Install from source

I am trying to use DVC in an academic HPC environment without root privileges.
It would be extremely helpful to have an option to install DVC from source so that I can create a module that other team members can simply load to start using DVC.
We have been experiencing problems with the conda installation option (specifically when adding dvc-ssh) and this kind of friction before I can even demonstrate DVC capabilities might become a deal breaker.

Hi John,

What kind of problems are you experiencing with with conda?

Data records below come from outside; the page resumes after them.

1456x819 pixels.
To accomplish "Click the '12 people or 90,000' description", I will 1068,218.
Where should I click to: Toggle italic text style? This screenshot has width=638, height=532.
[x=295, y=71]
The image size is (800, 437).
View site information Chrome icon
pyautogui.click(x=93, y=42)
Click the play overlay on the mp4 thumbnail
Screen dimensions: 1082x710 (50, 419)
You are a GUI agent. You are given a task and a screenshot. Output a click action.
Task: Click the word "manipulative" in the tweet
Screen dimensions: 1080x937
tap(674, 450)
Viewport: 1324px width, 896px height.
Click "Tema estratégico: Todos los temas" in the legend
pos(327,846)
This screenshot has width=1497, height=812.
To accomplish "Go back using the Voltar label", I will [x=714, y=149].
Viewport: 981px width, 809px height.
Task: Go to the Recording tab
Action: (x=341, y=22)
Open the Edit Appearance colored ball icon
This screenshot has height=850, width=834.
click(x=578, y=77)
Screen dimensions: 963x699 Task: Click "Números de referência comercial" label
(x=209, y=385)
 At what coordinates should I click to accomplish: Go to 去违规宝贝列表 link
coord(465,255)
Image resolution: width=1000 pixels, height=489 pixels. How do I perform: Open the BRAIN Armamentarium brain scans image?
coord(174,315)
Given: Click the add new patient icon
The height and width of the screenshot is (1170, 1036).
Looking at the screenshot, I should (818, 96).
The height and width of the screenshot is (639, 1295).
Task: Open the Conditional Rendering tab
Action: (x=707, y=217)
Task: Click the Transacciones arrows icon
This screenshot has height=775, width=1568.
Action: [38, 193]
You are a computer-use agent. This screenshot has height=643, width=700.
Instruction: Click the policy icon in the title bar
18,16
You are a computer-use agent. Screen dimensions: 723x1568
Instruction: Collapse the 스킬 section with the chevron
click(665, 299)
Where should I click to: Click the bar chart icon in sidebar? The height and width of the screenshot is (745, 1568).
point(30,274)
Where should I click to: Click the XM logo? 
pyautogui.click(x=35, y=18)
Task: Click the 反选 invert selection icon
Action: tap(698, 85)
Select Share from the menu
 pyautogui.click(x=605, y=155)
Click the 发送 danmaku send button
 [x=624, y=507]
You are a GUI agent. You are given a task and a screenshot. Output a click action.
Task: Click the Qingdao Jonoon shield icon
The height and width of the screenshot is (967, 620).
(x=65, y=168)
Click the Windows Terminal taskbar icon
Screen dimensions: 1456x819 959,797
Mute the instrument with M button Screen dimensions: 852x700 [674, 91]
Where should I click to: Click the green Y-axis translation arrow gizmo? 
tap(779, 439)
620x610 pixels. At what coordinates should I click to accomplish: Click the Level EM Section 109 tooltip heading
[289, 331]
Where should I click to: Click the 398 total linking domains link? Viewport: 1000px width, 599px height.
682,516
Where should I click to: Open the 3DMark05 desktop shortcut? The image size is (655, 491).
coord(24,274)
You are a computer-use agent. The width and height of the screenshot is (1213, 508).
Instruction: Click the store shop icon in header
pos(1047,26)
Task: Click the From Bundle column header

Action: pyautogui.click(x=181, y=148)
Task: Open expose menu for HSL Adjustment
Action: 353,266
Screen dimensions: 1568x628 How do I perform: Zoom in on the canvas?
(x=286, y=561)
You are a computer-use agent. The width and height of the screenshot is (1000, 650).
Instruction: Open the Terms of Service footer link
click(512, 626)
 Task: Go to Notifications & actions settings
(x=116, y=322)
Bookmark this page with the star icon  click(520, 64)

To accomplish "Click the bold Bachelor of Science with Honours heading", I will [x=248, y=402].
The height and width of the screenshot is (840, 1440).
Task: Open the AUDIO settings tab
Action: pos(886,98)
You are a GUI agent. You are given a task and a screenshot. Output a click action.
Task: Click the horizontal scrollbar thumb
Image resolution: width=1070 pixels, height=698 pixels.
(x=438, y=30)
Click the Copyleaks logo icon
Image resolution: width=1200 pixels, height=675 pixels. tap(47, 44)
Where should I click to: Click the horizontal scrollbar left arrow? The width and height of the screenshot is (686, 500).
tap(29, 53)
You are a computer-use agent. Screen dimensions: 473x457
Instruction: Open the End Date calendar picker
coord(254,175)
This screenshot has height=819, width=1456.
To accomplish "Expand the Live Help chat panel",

if pip is available, I would go with that.
First create a virtualenv and then install dvc in the virtualenv in order to have an isolated environment:

pip install virtualenv 
python -m venv dvc_virtualenv
source dvc_virtualenv/bin/activate
pip install 'dvc[ssh]'
dvc doctor

Hi dtrifiro

Thanks for the quick response. Personally I was able to get DVC running using conda just fine, but my colleague ran into problems running dvc pull from an ssh remote. Initially, his conda environment did not include dvc-ssh but neither installing the package nor rebuilding the environment from scratch fixed the problem. DVC still complained about missing dvc-ssh, even though both dvc and dvc-ssh were listed from conda list.

Perhaps you could look into the conda issue. But the heart of this feature request is to be able to install DVC without conda or virtual environments, and without root privileges. Then I can create a modulefile that puts dvc in the $PATH so that less technical team members can access dvc with just module load dvc, which they can include in their ~/.bashrc file.

This slightly convoluted approach is necessary in academic HPC environments with constrained privileges. But the academic community is crying out for better data management so it would be great to be able to make dvc readily available.

That said, still happy to troubleshoot conda if that is a quicker route to a solution.

  1. I think I have figured out what we were doing wrong with ssh remotes. I’ll test further and report back.
  2. I have come up with a work-around for creating a dvc module in an HPC environment without admin privileges. Again, I’ll describe the work-around after further testing
1 Like

Hi John,
how about creating a virtualenv dedicated to dvc and just having people put /path/to/virtualenv/bin/ in their PATH?

People would just have to add the following to their .bashrc

export DVC_VIRTUALENV=/path/to/dvc/venv
export PATH=$PATH:$DVC_VIRTUALENV/bin

Thanks dtrifiro.

Most of my team uses conda pretty heavily, so I’m reluctant to introduce nested environments. It would probably work if we are careful about the order of operations, but might still lead to unexpected problems.

The work-around we have used goes as follows:

  1. Create a Docker image for dvc. Mine is at Docker Hub but might be good if you guys released an official image.
  2. Convert the Docker image to a Singularity image.
  3. Write a bash wrapper script called ‘dvc’ that executes the Singularity image with the appropriate bindings and executes the dvc command inside the container, transparently passing on all parameters into the container.
  4. Write a module file that puts the wrapper script in the path when the module is loaded.

This may sound like a lot of work, but I’ve written a script that does steps 2, 3 and 4 for any containerised command, so the hardest part was step 1.

Anyway, so far so good.

Hi, there’s no dvc only docker image, but there’s a cml image, which includes dvc.

docker pull ghcr.io/iterative/cml:0-dvc1-base1

Thanks for the feedback